Available records -
== == ==

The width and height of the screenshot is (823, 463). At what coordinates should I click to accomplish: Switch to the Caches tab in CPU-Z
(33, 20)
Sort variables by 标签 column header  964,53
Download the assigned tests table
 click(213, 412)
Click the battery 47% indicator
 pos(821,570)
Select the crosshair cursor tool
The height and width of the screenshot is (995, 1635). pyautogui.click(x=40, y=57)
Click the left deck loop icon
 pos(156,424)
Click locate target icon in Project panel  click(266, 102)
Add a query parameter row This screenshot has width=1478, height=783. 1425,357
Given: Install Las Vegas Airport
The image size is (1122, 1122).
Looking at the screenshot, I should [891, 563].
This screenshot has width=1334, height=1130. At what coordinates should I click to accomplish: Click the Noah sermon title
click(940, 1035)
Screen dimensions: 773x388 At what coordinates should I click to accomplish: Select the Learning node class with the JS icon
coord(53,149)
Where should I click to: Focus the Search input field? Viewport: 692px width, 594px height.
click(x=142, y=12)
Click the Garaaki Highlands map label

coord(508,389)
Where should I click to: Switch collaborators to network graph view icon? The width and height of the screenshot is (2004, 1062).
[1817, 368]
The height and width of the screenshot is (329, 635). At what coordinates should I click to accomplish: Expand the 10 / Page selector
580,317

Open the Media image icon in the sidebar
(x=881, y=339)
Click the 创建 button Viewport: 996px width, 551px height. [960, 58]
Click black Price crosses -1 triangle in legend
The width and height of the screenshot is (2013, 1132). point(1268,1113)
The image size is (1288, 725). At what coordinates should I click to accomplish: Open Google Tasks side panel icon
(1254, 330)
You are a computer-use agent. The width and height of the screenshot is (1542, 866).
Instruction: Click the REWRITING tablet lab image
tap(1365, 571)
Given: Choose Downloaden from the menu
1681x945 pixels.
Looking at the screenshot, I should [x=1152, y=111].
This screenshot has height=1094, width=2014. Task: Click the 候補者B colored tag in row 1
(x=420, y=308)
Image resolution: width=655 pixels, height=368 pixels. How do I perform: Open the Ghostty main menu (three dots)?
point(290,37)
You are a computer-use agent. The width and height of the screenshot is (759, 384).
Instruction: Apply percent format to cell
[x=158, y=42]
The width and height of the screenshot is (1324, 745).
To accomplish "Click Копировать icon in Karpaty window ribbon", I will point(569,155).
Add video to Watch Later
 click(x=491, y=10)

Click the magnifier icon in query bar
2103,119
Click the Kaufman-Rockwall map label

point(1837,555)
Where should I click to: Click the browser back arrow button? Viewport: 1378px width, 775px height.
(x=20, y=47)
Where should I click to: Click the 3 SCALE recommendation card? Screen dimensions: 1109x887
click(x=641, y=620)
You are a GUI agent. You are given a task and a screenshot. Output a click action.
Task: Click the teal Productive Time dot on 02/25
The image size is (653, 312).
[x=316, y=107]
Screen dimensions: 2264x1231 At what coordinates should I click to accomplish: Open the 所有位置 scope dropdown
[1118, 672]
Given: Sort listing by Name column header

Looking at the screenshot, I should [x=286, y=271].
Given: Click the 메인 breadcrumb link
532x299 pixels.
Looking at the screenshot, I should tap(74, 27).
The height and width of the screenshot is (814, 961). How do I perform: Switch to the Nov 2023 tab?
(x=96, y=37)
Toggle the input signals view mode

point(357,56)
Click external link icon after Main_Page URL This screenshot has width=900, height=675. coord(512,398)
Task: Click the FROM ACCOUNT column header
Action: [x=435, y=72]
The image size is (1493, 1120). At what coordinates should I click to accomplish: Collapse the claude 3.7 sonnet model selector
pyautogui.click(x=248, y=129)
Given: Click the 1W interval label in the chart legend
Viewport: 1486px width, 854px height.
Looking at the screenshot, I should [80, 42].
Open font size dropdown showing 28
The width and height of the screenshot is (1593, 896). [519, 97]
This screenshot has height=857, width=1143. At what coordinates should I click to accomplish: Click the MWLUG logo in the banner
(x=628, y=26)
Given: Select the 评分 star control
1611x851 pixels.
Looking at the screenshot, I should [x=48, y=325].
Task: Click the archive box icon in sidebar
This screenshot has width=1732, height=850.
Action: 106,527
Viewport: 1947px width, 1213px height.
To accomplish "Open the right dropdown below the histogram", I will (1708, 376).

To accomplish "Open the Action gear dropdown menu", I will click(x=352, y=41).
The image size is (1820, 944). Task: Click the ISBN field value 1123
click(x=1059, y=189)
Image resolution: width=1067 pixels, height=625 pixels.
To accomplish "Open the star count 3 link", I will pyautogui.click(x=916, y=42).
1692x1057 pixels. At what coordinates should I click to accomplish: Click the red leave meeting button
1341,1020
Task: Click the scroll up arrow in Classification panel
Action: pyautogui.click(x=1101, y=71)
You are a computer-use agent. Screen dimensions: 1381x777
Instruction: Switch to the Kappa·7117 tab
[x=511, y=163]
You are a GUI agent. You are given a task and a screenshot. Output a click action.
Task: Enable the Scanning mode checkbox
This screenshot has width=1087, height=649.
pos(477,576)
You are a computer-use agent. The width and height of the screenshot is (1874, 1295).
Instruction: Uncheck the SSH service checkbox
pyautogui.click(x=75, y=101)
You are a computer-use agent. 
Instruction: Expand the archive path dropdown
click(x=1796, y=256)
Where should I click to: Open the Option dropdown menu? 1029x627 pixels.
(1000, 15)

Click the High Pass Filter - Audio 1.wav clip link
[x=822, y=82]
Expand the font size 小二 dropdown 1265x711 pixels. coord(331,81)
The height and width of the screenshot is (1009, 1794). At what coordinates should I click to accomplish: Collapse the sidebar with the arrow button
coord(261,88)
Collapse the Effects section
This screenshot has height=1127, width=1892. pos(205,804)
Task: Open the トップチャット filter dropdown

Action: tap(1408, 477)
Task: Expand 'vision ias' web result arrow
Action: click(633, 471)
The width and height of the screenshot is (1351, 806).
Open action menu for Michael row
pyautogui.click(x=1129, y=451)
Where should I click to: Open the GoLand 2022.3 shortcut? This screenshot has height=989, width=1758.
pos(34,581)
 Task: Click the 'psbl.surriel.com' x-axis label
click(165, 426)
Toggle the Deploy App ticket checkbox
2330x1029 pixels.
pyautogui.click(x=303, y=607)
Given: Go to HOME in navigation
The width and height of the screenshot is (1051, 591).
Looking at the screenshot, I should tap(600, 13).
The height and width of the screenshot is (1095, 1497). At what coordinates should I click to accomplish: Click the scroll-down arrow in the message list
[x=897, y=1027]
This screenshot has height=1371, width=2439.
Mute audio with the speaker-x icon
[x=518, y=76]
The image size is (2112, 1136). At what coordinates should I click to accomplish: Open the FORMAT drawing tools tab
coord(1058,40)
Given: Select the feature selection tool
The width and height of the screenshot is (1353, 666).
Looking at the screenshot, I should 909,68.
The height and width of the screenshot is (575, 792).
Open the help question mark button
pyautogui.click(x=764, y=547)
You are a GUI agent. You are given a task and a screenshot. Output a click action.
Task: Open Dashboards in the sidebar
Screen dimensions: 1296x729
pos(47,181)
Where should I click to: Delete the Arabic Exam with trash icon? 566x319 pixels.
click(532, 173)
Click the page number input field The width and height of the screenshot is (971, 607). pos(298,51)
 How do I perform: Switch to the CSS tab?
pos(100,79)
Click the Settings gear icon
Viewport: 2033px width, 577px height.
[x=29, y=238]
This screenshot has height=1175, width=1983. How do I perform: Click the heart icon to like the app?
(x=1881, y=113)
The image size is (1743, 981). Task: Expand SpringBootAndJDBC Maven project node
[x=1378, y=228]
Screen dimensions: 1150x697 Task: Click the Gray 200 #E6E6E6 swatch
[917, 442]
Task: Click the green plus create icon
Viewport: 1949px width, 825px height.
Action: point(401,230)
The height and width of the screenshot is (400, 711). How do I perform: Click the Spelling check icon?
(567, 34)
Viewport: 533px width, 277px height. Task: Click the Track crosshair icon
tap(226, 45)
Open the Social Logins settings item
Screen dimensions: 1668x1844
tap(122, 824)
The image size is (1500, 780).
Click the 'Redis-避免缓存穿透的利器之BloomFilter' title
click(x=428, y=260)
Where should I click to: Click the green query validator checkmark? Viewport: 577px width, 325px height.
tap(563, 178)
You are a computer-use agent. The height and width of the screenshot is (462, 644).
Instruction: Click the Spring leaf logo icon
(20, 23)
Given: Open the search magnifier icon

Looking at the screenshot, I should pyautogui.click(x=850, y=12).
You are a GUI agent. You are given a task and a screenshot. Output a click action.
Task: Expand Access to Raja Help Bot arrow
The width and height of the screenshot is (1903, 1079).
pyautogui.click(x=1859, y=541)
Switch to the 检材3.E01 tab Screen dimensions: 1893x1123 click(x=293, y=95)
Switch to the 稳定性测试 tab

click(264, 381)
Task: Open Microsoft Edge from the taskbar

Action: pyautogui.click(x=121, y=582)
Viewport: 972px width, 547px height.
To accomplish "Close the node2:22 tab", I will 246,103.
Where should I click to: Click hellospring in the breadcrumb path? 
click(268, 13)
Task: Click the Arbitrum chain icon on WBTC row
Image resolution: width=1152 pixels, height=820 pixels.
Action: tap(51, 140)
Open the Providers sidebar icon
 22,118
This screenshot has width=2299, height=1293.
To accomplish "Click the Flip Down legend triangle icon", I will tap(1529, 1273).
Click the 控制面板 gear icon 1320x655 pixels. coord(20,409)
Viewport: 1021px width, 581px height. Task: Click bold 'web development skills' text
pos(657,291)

== == ==

How to complete this task -
Of all the entries above, output exactly the lines between the one holding "Click external link" and the one holding "Image resolution: width=1067", inclusive.

Output of the exercise -
Click external link icon after Main_Page URL This screenshot has width=900, height=675. coord(512,398)
Task: Click the FROM ACCOUNT column header
Action: [x=435, y=72]
The image size is (1493, 1120). At what coordinates should I click to accomplish: Collapse the claude 3.7 sonnet model selector
pyautogui.click(x=248, y=129)
Given: Click the 1W interval label in the chart legend
Viewport: 1486px width, 854px height.
Looking at the screenshot, I should [80, 42].
Open font size dropdown showing 28
The width and height of the screenshot is (1593, 896). [519, 97]
This screenshot has height=857, width=1143. At what coordinates should I click to accomplish: Click the MWLUG logo in the banner
(x=628, y=26)
Given: Select the 评分 star control
1611x851 pixels.
Looking at the screenshot, I should [x=48, y=325].
Task: Click the archive box icon in sidebar
This screenshot has width=1732, height=850.
Action: 106,527
Viewport: 1947px width, 1213px height.
To accomplish "Open the right dropdown below the histogram", I will (1708, 376).

To accomplish "Open the Action gear dropdown menu", I will click(x=352, y=41).
The image size is (1820, 944). Task: Click the ISBN field value 1123
click(x=1059, y=189)
Image resolution: width=1067 pixels, height=625 pixels.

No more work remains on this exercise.